GlossaryCore Incrementality

Causal Impact

Also known as: Lift Analysis

Causal impact is the difference between an observed outcome (e.g., revenue) and a counterfactual prediction of what would have happened without a specific intervention (e.g., an ad campaign). It is the rigorous statistical definition of 'lift'. SpendSignal uses Bayesian structural time-series models to compute causal impact.

The Short Version

The mathematical proof that your ad actually did something.

Prerequisites

The Post-Hoc Fallacy

Marketing revenue went up after we launched the campaign. Great! But did the campaign cause it? or was it just payday?

Without calculating causal impact, you are prone to superstitious marketing—believing in tactics just because they coincided with a good sales week.

How it works

1

Predict the counterfactual baseline using pre-campaign data

2

Example: 'We expected to make $100k'

3

Compare to actuals: 'We made $120k'. The $20k gap is the Causal Impact.

Common Misconceptions

Confusing 'Correlation' with 'Impact'

Ignoring outside factors (Competitor outage, weather, holidays)

Manually drawing trend lines in Excel (Use a real statistical model)

In SpendSignal

SpendSignal provides a 'Causal Impact' chart for every channel.

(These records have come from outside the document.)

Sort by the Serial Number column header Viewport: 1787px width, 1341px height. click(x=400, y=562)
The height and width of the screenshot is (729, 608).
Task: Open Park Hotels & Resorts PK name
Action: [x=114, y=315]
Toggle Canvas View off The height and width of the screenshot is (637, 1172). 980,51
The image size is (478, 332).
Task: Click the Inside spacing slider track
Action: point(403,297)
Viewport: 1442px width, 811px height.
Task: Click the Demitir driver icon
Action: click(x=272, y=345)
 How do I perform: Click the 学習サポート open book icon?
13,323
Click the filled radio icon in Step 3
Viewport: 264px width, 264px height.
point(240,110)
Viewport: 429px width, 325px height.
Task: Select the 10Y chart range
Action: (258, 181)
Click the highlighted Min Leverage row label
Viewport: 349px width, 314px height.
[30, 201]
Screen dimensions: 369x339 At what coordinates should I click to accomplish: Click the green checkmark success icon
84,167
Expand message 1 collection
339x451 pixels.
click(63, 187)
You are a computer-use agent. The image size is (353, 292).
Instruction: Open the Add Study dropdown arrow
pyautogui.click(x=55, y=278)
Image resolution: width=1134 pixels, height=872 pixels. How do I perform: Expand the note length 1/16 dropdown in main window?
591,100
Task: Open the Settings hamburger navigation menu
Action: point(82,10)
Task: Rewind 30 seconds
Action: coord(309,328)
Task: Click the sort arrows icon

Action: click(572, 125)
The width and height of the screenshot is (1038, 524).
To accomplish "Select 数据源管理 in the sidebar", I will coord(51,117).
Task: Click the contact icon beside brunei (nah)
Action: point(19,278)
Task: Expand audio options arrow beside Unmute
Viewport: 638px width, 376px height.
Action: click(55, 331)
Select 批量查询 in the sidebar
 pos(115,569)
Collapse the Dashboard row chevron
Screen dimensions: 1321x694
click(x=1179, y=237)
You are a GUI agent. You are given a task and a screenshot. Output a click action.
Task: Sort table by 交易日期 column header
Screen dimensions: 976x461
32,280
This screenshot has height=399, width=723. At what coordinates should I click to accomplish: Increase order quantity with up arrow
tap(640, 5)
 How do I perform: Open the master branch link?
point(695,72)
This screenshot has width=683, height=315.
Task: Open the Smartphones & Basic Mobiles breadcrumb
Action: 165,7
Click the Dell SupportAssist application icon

The shaded area between the baseline and the actuals represents the pure value you created.

Frequently Asked Questions

QCan causal impact be negative?

Yes. If you launch a bad campaign that alienates customers, your actual revenue can drop below the counterfactual baseline.

QHow is this different from A/B testing?

A/B testing uses a randomized control group. Causal Impact uses a synthetic control group constructed from historical data. It's faster and doesn't require holding back audiences.